((
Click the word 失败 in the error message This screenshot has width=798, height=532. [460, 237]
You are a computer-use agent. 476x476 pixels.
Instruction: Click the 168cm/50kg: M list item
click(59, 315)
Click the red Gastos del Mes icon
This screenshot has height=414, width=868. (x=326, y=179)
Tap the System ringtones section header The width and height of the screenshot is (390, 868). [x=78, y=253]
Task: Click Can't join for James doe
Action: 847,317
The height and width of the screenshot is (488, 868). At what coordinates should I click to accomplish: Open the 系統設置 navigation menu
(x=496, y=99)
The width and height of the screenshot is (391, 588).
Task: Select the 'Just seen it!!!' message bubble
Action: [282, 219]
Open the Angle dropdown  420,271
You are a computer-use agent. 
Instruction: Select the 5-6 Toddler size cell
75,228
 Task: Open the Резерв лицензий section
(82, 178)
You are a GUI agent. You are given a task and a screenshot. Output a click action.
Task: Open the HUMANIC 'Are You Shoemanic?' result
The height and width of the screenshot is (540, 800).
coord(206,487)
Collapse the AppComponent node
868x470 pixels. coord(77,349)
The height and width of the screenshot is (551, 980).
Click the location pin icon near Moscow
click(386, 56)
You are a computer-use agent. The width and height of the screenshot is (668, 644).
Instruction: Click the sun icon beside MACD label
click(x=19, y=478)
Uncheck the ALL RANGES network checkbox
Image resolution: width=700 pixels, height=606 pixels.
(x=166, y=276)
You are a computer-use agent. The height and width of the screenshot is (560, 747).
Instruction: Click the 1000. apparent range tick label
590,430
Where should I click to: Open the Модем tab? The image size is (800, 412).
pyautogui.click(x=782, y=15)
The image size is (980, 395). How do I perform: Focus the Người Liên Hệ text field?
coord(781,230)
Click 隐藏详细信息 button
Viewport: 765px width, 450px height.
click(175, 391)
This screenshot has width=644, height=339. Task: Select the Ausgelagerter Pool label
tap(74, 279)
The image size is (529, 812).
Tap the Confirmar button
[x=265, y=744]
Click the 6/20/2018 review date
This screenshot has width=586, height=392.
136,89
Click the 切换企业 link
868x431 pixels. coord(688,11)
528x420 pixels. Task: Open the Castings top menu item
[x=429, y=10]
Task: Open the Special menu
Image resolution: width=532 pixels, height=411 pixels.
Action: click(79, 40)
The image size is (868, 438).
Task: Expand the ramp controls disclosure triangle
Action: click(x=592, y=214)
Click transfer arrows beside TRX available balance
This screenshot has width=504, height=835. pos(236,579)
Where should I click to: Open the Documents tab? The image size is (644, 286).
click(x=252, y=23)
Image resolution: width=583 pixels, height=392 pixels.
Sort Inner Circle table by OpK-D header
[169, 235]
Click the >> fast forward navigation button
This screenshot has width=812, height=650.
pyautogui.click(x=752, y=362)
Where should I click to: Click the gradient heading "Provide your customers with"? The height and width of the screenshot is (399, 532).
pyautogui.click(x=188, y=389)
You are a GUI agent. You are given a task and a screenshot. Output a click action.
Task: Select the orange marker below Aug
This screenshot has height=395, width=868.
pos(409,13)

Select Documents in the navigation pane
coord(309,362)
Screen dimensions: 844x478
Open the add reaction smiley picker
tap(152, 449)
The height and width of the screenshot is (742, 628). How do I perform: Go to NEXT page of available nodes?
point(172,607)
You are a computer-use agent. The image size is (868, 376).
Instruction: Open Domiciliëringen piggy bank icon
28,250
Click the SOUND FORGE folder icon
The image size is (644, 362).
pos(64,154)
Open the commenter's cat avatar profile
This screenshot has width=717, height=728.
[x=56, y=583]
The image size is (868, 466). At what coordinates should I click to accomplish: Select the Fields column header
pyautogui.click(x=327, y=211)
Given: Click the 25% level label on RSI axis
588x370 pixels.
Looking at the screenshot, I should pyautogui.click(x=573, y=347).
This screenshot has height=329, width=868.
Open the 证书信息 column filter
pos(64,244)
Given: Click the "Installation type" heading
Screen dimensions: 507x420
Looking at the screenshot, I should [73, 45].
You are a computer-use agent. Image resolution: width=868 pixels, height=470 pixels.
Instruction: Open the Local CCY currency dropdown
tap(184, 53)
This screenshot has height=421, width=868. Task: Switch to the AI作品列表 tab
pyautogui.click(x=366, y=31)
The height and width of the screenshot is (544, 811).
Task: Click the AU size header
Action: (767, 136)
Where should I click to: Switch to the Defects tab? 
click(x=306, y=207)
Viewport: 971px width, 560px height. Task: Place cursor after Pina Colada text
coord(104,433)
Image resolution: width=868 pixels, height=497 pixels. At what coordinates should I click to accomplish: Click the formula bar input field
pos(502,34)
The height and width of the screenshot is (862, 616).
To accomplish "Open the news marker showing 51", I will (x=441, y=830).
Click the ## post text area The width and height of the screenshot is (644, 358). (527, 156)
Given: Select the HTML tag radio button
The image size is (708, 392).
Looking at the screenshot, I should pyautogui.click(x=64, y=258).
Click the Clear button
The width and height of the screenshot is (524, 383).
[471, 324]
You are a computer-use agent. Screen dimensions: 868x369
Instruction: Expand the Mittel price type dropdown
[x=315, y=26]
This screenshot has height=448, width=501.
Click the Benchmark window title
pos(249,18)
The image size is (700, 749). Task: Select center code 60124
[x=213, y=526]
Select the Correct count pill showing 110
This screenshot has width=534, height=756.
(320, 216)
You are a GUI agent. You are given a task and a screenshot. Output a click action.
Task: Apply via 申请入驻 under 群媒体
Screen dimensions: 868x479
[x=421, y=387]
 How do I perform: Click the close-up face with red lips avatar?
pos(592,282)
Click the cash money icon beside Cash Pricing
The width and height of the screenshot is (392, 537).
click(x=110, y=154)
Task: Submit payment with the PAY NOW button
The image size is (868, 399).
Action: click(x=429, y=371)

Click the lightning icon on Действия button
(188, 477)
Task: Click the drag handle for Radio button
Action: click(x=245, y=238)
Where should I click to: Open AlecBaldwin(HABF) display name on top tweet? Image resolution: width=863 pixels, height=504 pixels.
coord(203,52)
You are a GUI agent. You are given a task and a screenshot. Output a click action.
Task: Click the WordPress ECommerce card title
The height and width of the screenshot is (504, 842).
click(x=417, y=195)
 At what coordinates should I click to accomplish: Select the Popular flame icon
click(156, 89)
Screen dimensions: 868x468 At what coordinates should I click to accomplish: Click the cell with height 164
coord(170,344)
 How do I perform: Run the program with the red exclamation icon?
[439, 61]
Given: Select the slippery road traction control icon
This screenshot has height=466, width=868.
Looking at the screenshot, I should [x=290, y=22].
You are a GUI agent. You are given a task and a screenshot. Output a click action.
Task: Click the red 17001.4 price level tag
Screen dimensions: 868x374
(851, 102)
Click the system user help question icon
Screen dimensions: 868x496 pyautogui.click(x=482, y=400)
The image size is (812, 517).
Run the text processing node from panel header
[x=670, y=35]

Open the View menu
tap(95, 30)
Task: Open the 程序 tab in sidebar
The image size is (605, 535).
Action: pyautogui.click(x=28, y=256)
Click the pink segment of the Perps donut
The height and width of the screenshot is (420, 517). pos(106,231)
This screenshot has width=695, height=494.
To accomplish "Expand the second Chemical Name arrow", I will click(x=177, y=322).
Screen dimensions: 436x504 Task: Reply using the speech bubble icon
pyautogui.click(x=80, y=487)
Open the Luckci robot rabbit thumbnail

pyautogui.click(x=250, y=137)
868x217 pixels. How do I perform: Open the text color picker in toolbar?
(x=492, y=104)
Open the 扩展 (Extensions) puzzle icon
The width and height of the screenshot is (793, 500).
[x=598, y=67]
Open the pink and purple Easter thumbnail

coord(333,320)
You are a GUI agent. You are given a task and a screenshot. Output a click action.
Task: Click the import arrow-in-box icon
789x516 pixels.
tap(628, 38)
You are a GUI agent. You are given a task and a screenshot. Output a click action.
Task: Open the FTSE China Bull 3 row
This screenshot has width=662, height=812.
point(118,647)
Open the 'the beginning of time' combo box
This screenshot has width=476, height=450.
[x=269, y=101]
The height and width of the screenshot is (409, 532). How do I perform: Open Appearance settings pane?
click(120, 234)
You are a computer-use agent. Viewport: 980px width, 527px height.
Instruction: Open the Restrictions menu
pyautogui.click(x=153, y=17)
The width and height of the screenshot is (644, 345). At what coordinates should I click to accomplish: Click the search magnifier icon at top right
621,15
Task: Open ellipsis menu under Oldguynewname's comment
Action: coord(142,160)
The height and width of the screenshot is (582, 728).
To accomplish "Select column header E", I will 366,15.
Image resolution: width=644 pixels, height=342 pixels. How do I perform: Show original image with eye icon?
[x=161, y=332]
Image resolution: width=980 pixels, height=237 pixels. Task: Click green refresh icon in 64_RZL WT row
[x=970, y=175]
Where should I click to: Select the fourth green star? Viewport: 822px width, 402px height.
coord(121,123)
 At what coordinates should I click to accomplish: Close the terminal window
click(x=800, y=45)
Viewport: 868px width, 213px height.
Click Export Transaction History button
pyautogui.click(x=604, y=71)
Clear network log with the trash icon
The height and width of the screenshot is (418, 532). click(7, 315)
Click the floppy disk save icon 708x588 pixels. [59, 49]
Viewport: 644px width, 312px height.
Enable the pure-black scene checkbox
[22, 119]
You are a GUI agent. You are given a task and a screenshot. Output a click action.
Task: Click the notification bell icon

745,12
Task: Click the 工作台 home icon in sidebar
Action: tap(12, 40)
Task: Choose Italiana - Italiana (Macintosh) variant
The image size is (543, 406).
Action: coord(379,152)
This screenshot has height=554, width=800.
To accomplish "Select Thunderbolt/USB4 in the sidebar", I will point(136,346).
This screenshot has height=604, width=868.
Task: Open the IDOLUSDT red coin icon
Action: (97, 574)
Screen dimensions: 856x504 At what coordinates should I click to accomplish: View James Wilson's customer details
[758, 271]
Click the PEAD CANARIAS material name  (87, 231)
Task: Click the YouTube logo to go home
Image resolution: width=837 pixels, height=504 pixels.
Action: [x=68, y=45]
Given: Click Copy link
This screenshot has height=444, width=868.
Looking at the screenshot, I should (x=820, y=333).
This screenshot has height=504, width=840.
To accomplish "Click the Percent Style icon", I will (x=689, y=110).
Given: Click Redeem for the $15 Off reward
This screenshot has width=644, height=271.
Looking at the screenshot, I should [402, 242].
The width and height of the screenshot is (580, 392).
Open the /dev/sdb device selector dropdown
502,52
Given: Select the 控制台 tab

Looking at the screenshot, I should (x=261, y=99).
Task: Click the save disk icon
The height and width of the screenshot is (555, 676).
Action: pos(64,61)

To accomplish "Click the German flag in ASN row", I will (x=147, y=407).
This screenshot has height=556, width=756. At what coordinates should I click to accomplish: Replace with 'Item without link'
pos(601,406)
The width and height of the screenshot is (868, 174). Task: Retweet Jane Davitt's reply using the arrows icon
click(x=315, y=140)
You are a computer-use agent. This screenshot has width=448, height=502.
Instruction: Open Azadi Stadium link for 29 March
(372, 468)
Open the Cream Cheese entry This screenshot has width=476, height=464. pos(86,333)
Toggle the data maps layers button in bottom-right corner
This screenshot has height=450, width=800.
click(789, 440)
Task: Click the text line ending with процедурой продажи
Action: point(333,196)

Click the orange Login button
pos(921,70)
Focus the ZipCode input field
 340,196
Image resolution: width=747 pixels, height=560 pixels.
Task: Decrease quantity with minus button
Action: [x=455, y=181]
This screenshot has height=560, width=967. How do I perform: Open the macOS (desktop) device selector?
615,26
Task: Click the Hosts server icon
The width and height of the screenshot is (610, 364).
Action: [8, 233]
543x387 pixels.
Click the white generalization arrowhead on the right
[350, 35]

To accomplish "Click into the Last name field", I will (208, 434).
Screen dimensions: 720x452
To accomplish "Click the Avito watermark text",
))
> [Exercise details]
State only the number of lines in these entries that contain "save".

> [Task response]
2